== REQUIRED WORK ==
Could you return every line of the material that contains the word "button"?

== DATA FOR THIS EXERCISE ==

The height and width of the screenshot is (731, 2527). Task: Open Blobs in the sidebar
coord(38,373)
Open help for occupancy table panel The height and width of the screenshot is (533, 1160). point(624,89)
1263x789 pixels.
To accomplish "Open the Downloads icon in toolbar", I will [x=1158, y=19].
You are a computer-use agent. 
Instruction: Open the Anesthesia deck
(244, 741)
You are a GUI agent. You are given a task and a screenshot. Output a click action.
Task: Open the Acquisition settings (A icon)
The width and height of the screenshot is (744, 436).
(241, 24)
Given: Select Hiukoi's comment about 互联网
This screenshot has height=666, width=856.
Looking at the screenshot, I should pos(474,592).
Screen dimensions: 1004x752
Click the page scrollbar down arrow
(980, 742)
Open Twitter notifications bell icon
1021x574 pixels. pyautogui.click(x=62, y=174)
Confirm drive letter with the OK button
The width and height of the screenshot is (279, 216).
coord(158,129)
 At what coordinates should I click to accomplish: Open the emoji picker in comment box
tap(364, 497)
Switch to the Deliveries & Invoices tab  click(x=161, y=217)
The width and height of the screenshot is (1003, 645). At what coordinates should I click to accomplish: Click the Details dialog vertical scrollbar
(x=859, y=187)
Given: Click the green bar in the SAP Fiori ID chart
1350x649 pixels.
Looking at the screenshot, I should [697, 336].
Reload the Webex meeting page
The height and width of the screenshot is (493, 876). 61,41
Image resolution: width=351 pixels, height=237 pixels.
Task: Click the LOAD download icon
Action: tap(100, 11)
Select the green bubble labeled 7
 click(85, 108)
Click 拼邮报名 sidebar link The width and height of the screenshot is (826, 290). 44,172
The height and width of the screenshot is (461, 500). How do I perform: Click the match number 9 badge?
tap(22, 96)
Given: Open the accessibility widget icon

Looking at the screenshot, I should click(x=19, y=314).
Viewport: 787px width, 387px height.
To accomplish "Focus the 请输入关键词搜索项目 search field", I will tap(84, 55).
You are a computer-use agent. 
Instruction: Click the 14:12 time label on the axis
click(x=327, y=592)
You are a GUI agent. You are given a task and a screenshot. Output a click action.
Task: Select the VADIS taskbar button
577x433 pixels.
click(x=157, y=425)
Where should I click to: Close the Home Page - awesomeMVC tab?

== ANSWER TO THE EXERCISE ==
Confirm drive letter with the OK button
Task: Select the VADIS taskbar button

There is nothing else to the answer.